▶ **Your instructions**: Reproduce word for word everything from the first of the lines below down to the line containing "Looking at the", with both ends included, and leave the pictures out.

▶ **Records to use**:

╔══

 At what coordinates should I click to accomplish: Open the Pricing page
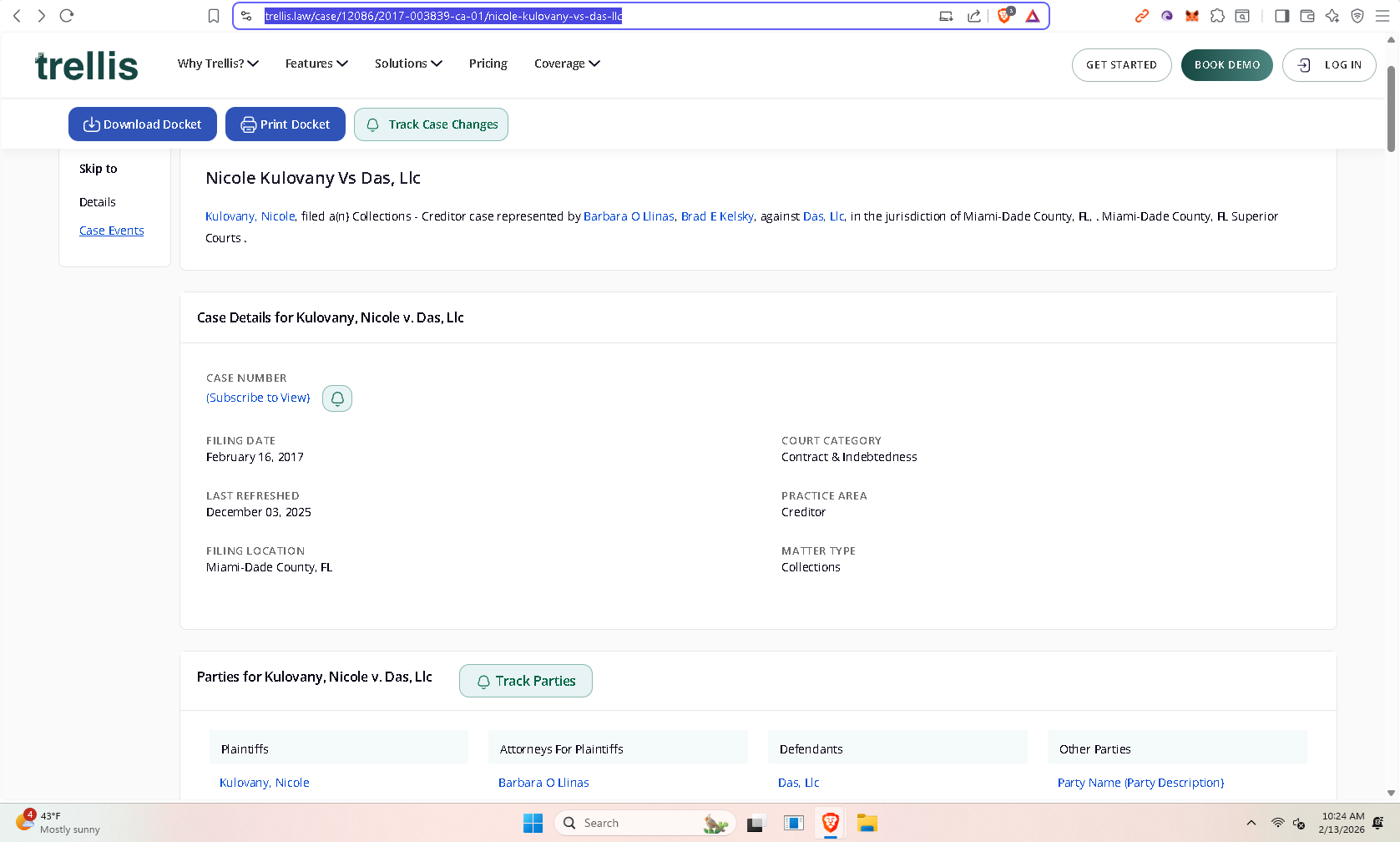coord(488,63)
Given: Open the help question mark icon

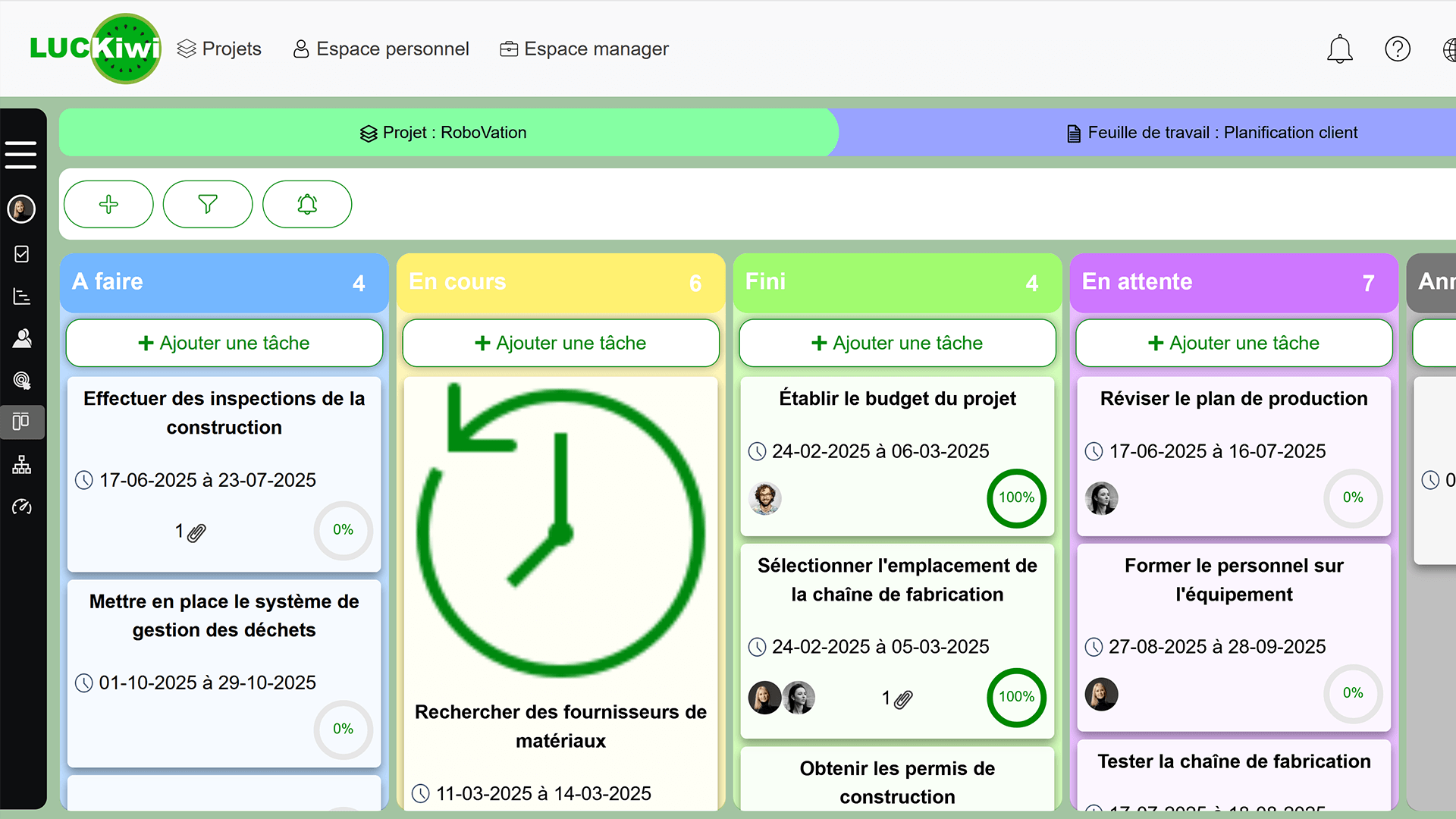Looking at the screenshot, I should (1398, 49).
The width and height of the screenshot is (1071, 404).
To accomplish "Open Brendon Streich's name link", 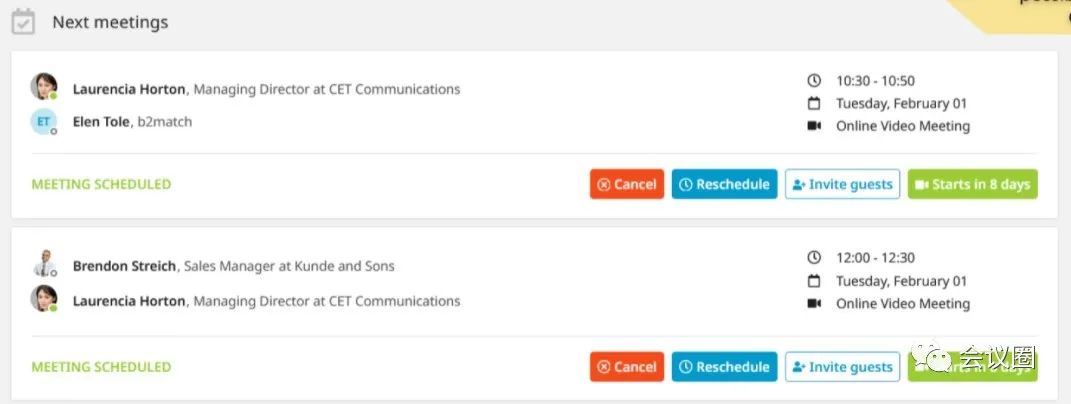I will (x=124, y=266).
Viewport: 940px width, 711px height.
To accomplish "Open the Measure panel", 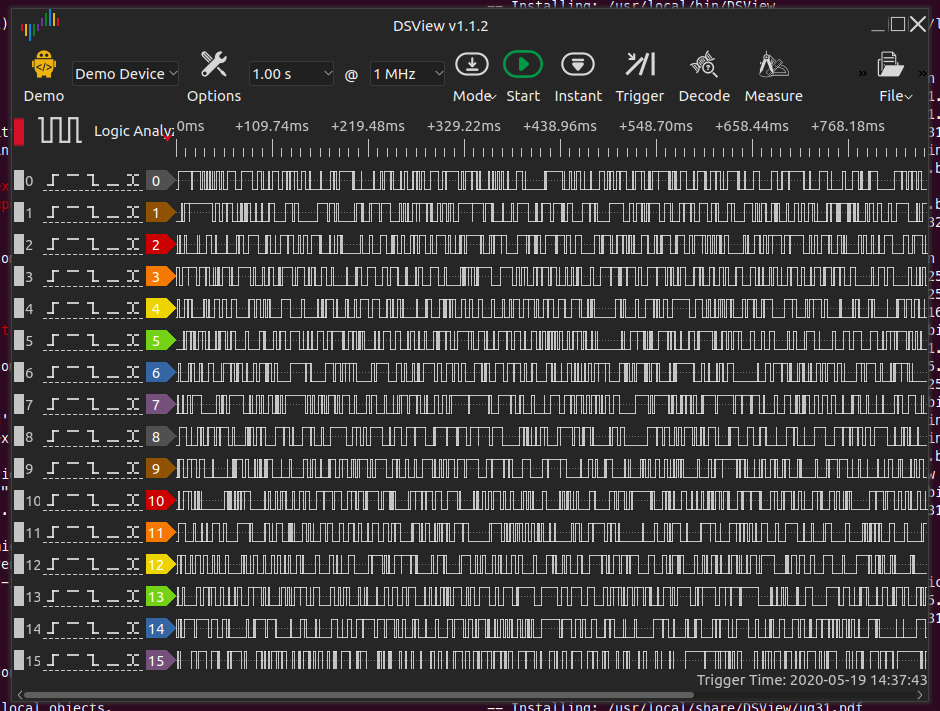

╚══

▶ **Answer below**:
 At what coordinates should I click to accomplish: Open the Pricing page
coord(488,63)
Given: Open the help question mark icon

Looking at the screenshot, I should (1398, 49).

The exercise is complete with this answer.